No plano económico, Passos não precisou de muito para virar os argumentos dos jornalistas, perguntando-lhes: «Alguém quer diminuir o défice excessivo por obsessão? Devemos defender défices excessivos por razões ideológicas? Já viram o absurdo desta formulação?». E remata: «Quando um país não tem acesso a financiamento, não há keynesianismo nem monetarismo que valham. O que há é a bancarrota»!

Com a experiência de primeiro-ministro, explica a seguir que não é com «rótulos» que se governa, mas sim com objetivos de amplo espectro: «Uma sociedade mais aberta, uma economia menos protegida, e um sector financeiro menos acomodado ao statu quo vigente, que financiava grandes obras mesmo quando elas eram decepcionantes do ponto de vista do crescimento, com grande impacto no endividamento do país». A mensagem é clara.

Perante o quadro social dantesco pintado pelos jornalistas, Passos procura tranquilizar o eleitorado, afirmando que «a ideia da destruição do «estado social» nunca existiu em Portugal e não se perspectiva que venha a existir». Isso não quer dizer, acrescento eu, que as reformas sociais, laborais e económicas não devam continuar, nomeadamente no sistema de pensões e nas empresas ditas públicas, como a RTP e a TAP, que mais parecem estar ao serviço dos funcionários do que dos utentes, que a actual coligação prometeu privatizar parcialmente.

A fechar, o primeiro-ministro tem razão quando, retorquindo uma vez mais às alegações dramáticas dos entrevistadores, interpela directamente o eleitorado: «Pergunto: é agora, quando ultrapassámos os maiores problemas, que vamos ficar desmoralizados, derrotados e deprimidos? Penso que seria irónico e doentio, e espero que isso não aconteça».
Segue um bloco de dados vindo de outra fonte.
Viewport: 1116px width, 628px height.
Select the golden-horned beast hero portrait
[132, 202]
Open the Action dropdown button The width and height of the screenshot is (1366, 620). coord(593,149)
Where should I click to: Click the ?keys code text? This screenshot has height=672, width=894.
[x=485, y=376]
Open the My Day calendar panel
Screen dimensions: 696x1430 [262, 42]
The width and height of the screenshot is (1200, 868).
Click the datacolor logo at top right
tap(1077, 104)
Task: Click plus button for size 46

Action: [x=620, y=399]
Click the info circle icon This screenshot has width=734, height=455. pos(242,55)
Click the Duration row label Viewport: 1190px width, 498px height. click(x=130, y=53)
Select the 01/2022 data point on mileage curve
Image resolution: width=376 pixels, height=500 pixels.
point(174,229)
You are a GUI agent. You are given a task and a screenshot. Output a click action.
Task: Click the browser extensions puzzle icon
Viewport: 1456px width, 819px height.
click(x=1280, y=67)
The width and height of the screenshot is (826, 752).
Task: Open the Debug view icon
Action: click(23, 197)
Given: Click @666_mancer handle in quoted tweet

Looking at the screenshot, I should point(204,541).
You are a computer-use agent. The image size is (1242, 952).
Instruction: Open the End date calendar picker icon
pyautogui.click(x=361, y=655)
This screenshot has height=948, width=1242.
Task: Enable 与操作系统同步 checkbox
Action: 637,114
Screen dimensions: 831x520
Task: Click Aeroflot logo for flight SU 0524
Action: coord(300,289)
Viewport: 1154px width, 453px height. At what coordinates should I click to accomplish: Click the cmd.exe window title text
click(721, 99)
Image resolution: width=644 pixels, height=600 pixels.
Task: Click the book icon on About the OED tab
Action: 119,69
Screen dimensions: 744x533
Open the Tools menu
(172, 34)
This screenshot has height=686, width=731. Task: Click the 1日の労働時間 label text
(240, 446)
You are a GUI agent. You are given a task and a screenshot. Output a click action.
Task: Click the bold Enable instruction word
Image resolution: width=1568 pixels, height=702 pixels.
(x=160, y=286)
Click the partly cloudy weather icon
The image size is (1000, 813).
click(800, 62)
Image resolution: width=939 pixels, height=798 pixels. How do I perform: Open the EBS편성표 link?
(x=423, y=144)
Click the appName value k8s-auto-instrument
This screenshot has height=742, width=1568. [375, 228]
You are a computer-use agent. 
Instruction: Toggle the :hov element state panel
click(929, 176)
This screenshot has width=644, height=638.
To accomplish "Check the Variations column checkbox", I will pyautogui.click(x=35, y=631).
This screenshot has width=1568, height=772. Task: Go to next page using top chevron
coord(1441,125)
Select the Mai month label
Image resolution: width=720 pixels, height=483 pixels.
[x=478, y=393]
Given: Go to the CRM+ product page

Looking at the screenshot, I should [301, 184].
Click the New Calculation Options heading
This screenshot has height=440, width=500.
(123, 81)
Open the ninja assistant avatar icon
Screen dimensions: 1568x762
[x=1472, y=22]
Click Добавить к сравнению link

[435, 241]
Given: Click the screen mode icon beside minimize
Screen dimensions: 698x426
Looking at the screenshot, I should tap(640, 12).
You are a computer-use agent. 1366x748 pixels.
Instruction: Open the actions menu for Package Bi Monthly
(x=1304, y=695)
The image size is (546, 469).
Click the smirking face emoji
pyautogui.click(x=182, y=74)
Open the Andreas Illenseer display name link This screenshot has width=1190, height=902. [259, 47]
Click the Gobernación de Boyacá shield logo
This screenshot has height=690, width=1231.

Passos Coelho assume as medidas que tomou e por que razão as tomou, dando a entender que continuará pela mesma via, pois esta não está terminada. É aquilo a que se chama uma boa entrevista de um candidato à reeleição, com árdua experiência adquirida, que não se verga a tiradas ideológicas e não perde de vista o essencial do que aprendeu à custa dele e à nossa.